Парский не помог балтийским морякам. Он готовил свой план боевых действий. 3 марта генерал вызвал Дыбенко на совещание в Ямбург и объявил командирам об общем наступлении в районе Нарвы. Дыбенко, сославшись на большие потери в своих отрядах, отказался участвовать в наступлении, упрекнул генерала в том, что он преднамеренно оставил балтийцев в трудных условиях — не прикрыл фланги, не обеспечил артиллерией. Парский аж побледнел от негодования.
— Это возмутительно! — воскликнул он.
Дыбенко понимал: приказ не подлежит обсуждению. Погорячился.
Довольно скоро из Петрограда пришла телеграмма. Прочитав ее, Павел сказал своему начальнику штаба:
— Не получился из меня полководец, Сергей Дмитриевич. Не получился… Меня отзывают…
— Быстро генерал доложил в Петроград, — сказал Павлов.
«Встревоженный сообщением Парского, — вспоминает М. Д. Бонч-Бруевич, — я подробно доложил о нем Ленину. По невозмутимому лицу Владимира Ильича трудно было понять, как он относится к этой безобразной истории. Не знал я и того, какая телеграмма была послана им Дыбенко. Но на следующий день утром, всего через сутки после получения телеграфного донесения Парского, Дыбенко прислал мне со станции Ямбург немало позабавившую меня телеграмму:
«Сдал командование его превосходительству генералу Парскому», — телеграфировал он, хотя отмененное титулование это было применено явно в издевку».

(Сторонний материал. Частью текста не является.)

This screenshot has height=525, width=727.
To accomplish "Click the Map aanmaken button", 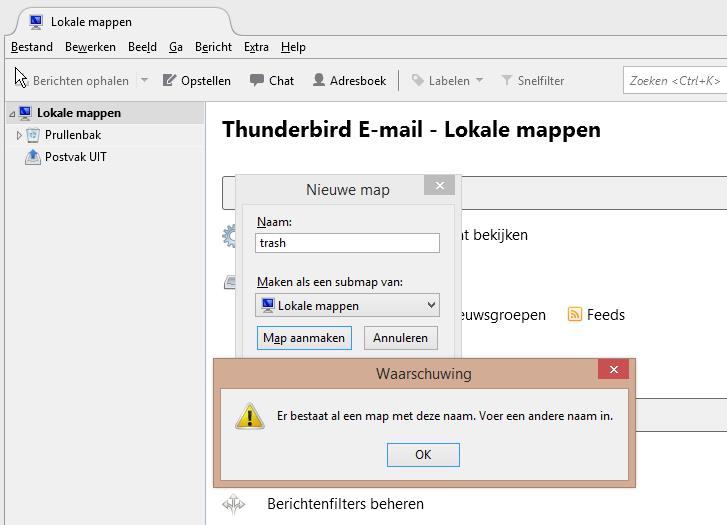I will point(304,338).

…Мирный договор с Германией был подписан 3 марта. В этот день советские части оставили Нарву. Закрепиться на правом берегу Нарвы не удалось. Отступавшие войска стягивались в районе Ямбурга, а отряд матросов самовольно отправился в Гатчину. Штаб Д. П. Парского утром 5 марта оставил Ямбург и прибыл в Волосово.
…Уже в Петрограде Дыбенко внимательно и не один раз перечитал выступление В. И. Ленина на съезде. Особенно врезались в память слова Владимира Ильича, охарактеризовавшего положение на фронте в те тяжелые дни. «Мы предполагали, что Петроград будет потерян нами в несколько дней, когда подходящие к нам немецкие войска находились на расстоянии нескольких переходов от него,
Дыбенко понимал, что теперь его отстранят от должности народного комиссара флота. Он тяжело переживал случившееся. Никогда он не чувствовал себя таким одиноким и расстроенным. В бушлате и бескозырке вышагивал по огромному кабинету туда-обратно, туда-обратно. Все думал. «Посоветуюсь с Владимиром Ильичем, — внезапно осенила мысль. — Как скажет, так и поступлю». И все же он медлил, не решался пойти к Ленину.
Минуло несколько дней. Заходил мичман Павлов, они долго разговаривали, анализировали случившееся. Павлов рекомендовал Дыбенко пойти в суд.
— В чем виноваты — признайтесь, ложное решительно отвергайте, — говорил. — Матросов в обиду не давайте, они воевали геройски, если бы нас поддержала артиллерия, наметившийся успех можно было развить.
Навестил Павла Мальков. Он тоже утверждал, что Дыбенко следует пойти в суд…
Пришла и Коллонтай. Она поздоровалась, сняла меховую шапочку, положила на диван, расстегнула шубку. «Холодно в номере», — бросил Дыбенко. Взял с окна чайник и скоро вернулся с кипятком. Наполнил алюминиевые кружки, достал из шкафа галеты, две воблы.
— Согревайся, — сухо сказал, сам к столу не садился, все вышагивал по комнате.
Коллонтай рекомендовала Павлу явиться в суд.
— Уверена, Владимир Ильич тоже посоветовал бы так поступить, — сказала она.
Дыбенко пошел в суд, рассказал все, как было, и сразу почувствовал облегчение. Пока шло следствие, он работал как и прежде: руководил заседаниями морской коллегии; выезжал в Кронштадт, чтобы лично проверить готовность крепости к приему гельсингфорсских кораблей…
Как-то зашел Вася Марусев. Стряслась с ним беда, парализовало его; левая рука не действовала и ногу еле волочил. Инвалид в 28 лет. Не прошло бесследно пребывание в штрафных батальонах… Марусев уезжал на Урал. Собирался подправиться и вернуться, чтобы помочь добивать врагов и строить новую жизнь.